CHAPITRE 1
L'ouverture tardive des pensionnats
indiens au Québec
Au Canada, tout au long des 19e et 20e siècles, le gouvernement fédéral a ouvert plus de 120 pensionnats indiens. En 1948, au Canada, il en existait encore une centaine, dont deux seulement au Québec, situés dans le Grand Nord sur la côte est de la baie James à Fort George, aujourd’hui Chisasibi. Comment expliquer une telle disparité?
Avant la signature de la Convention de la Baie James et du Nord québécois (CBJNQ) en 1975, il n’y a pas eu, aux 19e et 20e siècles, de signature de traités avec les communautés autochtones du Québec, comme cela fut le cas en Ontario et, par la suite, dans les provinces de l’Ouest du Canada (voir la carte 1.1). Cette particularité mérite explication.
Les réserves au Québec sont récentes. En comparaison avec la situation en Ontario et dans les provinces de l’Ouest du Canada, les Autochtones du Québec connaissent une histoire passablement différente. Au moment de la Conquête britannique en 1759, il existe en effet quatre bandes indiennes reconnues dont les territoires ont été accordés sous le Régime français. Il s’agit des Hurons de la Jeune-Lorette (Wendake), des Mohawks de Kahnawake et des Abénakis de Odanak et de Wôlinak, ainsi que des Iroquois, Nippissingues et Algonquins du lac des Deux-Montagnes (Oka). Ce sont les «Autochtones domiciliés». À l’époque, ces groupes se sont réfugiés auprès des établissements français pour pratiquer librement leur nouvelle religion – la religion catholique – ou pour éviter d’être complètement décimés par leurs ennemis indiens ou par les colons américains. Leur histoire est donc particulière et elle possède des caractéristiques très différentes des autres communautés autochtones.
Une première vague
de «réserves» au Québec en 1853
C’est à compter du milieu du 19e siècle qu’on assiste à une «première vague», toujours très limitée géographiquement, de création de nouvelles réserves indiennes au Québec après l’invasion de leurs territoires par colons et compagnies. L’invasion des colons s’explique, entre autres, par la volonté du clergé catholique de retenir ses «fidèles» canadiens-français et de les empêcher de quitter le Québec pour les villes de la Nouvelle-Angleterre en leur octroyant de nouvelles terres agricoles. L’Église réclame donc du gouvernement la mise de côté de «terres de colonies», terres occupées en grande partie par les Autochtones. Ensuite, ce sont les compagnies forestières qui cherchent à se développer sur leurs territoires de chasse et de pêche pour accéder à la ressource forestière: le bois équarri à compter des années 1810, le bois scié après 1850 et, finalement, le bois de pulpe à la fin du 19e siècle. C’est l’époque du développement du Moyen-Nord au Québec. À cet effet, en 1851, après l’obtention du gouvernement responsable en 1848, le gouvernement du Canada-Uni adopte une loi qui s’applique uniquement au Bas-Canada et qui réserve 230 000 acres pour la création de réserves indiennes sur son territoire. Les premières réserves apparaissent en 1853 et le commissaire des Terres de la Couronne, Denis Benjamin Papineau, propose d’établir les Autochtones sur des terres agricoles sous la supervision des missionnaires. Ce sont les oblats qui prendront en charge cette responsabilité, surtout au Témiscamingue, dans la Haute-Gatineau et sur la Côte-Nord.

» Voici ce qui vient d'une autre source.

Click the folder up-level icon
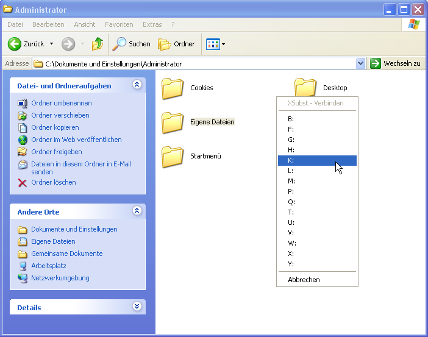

Cette politique différenciée entre le Haut et le Bas-Canada est importante. Dans la formule des «traités» utilisée au Haut-Canada et ailleurs au Canada anglais, l’éducation des enfants indiens fait partie intégrante des ententes. Le cas du Traité numéro 9, celui de la baie James, est éclairant à ce sujet. Signé en 1905 et 1906, il concerne surtout des communautés cries et ojibways installées autour de la baie James et à la frontière du Québec et de l’Ontario, mais ne s’applique qu’à celles de l’Ontario. Le texte du traité explique les raisons, selon les auteurs, de ce traitement différent entre l’Ontario et le Québec.
La politique du gouvernement d’Ontario diffère considérablement de celle du Québec à ce sujet.

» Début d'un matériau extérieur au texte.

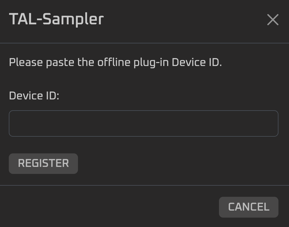This screenshot has width=289, height=227.
Task: Submit the Device ID via REGISTER
Action: point(43,163)
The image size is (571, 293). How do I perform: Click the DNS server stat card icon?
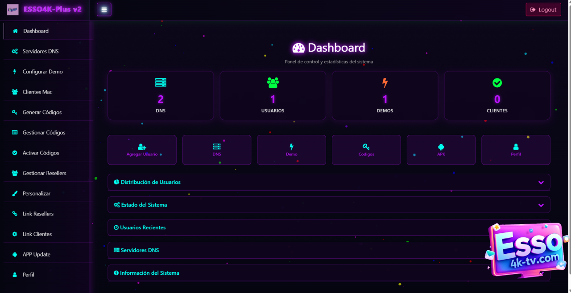tap(161, 83)
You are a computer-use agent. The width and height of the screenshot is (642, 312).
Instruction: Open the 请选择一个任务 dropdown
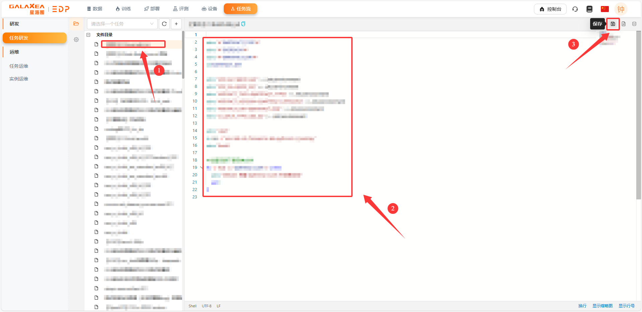coord(122,24)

En Ontario, autrefois le Haut-Canada, nous avons toujours mis en pratique les principes suivis par le gouvernement britannique, depuis l’origine de la colonie, lesquels principes consistent à reconnaître aux indiens un droit de possession sur leurs pays de chasse, de même que le droit d’être dédommagés pour les cessions de terrains qu’ils seraient disposés de faire. C’est pour cela que, en outre de la rente annuelle qui leur est accordée à perpétuité, le gouvernement a toujours pris soin de leur consacrer exclusivement certaines étendues de terrains suffisantes pour parer indéfiniment à leurs besoins.
Par contre, le Québec, autrefois le Bas-Canada, a suivi la politique française, laquelle ne reconnaît aucun droit aux indiens et considère que les terres de la province appartiennent à la couronne par droit de découverte et de conquête. Il n’y a donc jamais eu de traité conclu au sujet des terres entre les indiens et le gouvernement de cette province. […]
Sa Majesté convient de plus de payer, à partir de l’an prochain, aux lieux et dates annoncés, une rente annuelle de 4 dollars à chacun des indiens. À moins d’une raison tout à fait exceptionnelle, c’est le chef de la famille qui percevra toutes les rentes.
De plus, Sa Majesté s’engage, après la signature du contrat, à remettre à chaque chef de bande un drapeau et une copie du traité.
Sa Majesté s’engage aussi à payer le traitement des instituteurs des enfants indiens, à construire les écoles nécessaires et à fournir le mobilier.
Comme on peut le constater, la formule des traités comprend automatiquement une clause de paiement pour le salaire des instituteurs et des fonds pour la construction des écoles. Ce financement, dans le cas d’Albany du moins, est de 2000$ par année pour l’école-hôpital du lieu. Il est donc beaucoup plus facile d’ouvrir des écoles sous les traités dans le Canada anglais qu’au Québec, où la formule de compensation – les réserves – n’implique aucun engagement financier du gouvernement en matière d’éducation. D’où une première explication du fait que l’éducation des enfants indiens ne représente pas une priorité au Québec puisqu’aucun financement n’est prévu à cette fin. Ce manque de volonté va durer près d’un siècle, jusqu’en 1943.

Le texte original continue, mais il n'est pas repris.